AdvJND: Generating Adversarial Examples with Just Noticeable Difference

TL;DR

AdvJND introduces a novel method for generating adversarial examples that balances attack success and image quality by incorporating human visual perception, resulting in more concealed and realistic adversarial images.

Contribution

The paper proposes AdvJND, a new approach that integrates just noticeable difference coefficients to improve the concealment and quality of adversarial examples.

Findings

AdvJND achieves high attack success rates on multiple datasets.

Generated adversarial examples have noise distributions similar to original images.

AdvJND significantly improves the concealment of adversarial perturbations.

Abstract

Compared with traditional machine learning models, deep neural networks perform better, especially in image classification tasks. However, they are vulnerable to adversarial examples.
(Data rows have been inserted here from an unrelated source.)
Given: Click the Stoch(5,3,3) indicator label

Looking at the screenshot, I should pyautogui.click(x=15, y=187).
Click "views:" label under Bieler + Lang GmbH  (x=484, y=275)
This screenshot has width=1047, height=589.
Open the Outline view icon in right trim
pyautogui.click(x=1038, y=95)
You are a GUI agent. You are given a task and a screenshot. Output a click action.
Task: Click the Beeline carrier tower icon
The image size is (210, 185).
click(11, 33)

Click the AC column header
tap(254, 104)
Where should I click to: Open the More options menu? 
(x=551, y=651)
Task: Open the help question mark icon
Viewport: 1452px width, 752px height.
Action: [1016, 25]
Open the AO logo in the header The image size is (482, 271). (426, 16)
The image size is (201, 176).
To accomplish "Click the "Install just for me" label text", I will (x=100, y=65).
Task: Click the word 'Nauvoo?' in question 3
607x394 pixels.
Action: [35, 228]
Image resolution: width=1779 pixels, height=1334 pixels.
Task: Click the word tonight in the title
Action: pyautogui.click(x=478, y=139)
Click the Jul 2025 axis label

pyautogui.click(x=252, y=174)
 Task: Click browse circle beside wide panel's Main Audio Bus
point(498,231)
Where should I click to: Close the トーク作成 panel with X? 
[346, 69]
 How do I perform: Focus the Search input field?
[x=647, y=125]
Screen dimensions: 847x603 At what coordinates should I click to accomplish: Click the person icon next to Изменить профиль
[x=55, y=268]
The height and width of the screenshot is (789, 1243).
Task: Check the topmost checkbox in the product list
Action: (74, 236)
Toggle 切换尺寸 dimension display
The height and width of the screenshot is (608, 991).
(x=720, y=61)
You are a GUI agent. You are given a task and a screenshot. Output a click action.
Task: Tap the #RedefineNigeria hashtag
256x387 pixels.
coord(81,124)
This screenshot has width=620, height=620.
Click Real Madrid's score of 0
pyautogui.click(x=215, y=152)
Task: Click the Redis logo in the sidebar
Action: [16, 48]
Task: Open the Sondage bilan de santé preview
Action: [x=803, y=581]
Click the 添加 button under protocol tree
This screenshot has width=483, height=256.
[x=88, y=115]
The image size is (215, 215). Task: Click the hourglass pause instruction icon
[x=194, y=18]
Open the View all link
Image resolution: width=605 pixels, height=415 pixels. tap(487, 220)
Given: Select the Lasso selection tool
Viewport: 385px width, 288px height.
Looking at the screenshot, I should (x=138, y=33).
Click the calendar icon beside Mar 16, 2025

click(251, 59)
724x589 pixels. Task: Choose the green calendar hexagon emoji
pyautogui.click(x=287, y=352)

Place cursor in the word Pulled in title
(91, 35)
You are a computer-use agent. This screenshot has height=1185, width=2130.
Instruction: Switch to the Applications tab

Adding small perturbations on examples causes a good-performance model to misclassify the crafted examples, without category differences in the human eyes, and fools deep models successfully. There are two requirements for generating adversarial examples: the attack success rate and image fidelity metrics. Generally, perturbations are increased to ensure the adversarial examples' high attack success rate; however, the adversarial examples obtained have poor concealment. To alleviate the tradeoff between the attack success rate and image fidelity, we propose a method named AdvJND, adding visual model coefficients, just noticeable difference coefficients, in the constraint of a distortion function when generating adversarial examples. In fact, the visual subjective feeling of the human eyes is added as a priori information, which decides the distribution of perturbations, to improve the image quality of adversarial examples. We tested our method on the FashionMNIST, CIFAR10, and MiniImageNet datasets. Adversarial examples generated by our AdvJND algorithm yield gradient distributions that are similar to those of the original inputs. Hence, the crafted noise can be hidden in the original inputs, thus improving the attack concealment significantly.